Demokratik siyasete darbeyi kabul etmiyoruz...

14 Nisan 2009’da KCK adı altında Kürt demokratik siyasetine yönelik gerçekleştirilen siyasi kırım operasyonları sonucunda 10 binden fazla kişi tutuklanmış, birçok Kürt siyasetçi uzun yıllar hukuksuz şekilde cezaevlerinde tutulmuştu. Dün Diyarbakır’da görülen ‘KCK Ana Dava’da Kürt siyasetçilerine yüzlerce yıl ceza verildi. Tamamen siyasi nedenlerle, hukuk dışı ve bütün demokratik hukuk ilke ve teamüllerinin çiğnenmesiyle verilen bu cezalar çok açık bir şekilde demokratik siyasetin tasfiyesinin hedeflendiğini göstermektedir. Bunun başka hiçbir izahı yoktur.

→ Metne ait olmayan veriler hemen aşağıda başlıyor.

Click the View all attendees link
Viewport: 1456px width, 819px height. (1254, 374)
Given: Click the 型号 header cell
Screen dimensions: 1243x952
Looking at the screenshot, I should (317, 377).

15 Temmuz darbecilerine karşı mücadele ettiğini söyleyen iktidar, diğer taraftan o darbecilerin hazırladıkları tasfiye operasyonunun sahibi olmuştur. Ne yaman bir çelişki ve ikiyüzlülüktür ki, davayı açan savcılar ve yürüten mahkeme heyetleri, yani hakimler Cemaat soruşturmasından görevden alınmıştır. Ancak buna rağmen hukuksuz delillerle Kürt siyasetçileri cezalandırma hevesi sona ermemiştir. Buna karşılık Balyoz ve Ergenekon davaları aynı gerekçeyle bozulmuş, hatta Erdoğan’ın kurduğu ittifakla itibarları iade edilmiştir.

Onlarca kişinin demokratik siyasetten tasfiye edilmesi, şimdiye kadar bu alana yönelik gerçekleşen en büyük darbedir. 15 Temmuz darbe girişiminden demokrasiye dönülmemiş, yeni bir darbe süreci başlatılmıştır. Son olarak bunun somut bir göstergesi daha, ‘KCK Ana Davası’ adlı operasyonda demokratik siyasetçilere verilen cezalarla karşımıza çıkmıştır.

Demokratik siyasete yönelik bu darbe ve Kürt sorununun siyasi çözüm talebini kriminal hale getirme  adımı asla kabul edilemez. Bu kararlar hukuksuzdur. Demokratik siyasete alan açılması, başta Kürt sorununun çözümü olmak üzere Türkiye’nin demokratikleştirilmesi için bu hukuk garabeti yargılama üst mahkemede bozulmalıdır.

Demokratik siyaseti tasfiye etme plan ve hedefini tüm demokrasi ve barış güçleriyle birlikte boşa çıkarma mücadelemizi sürdüreceğiz.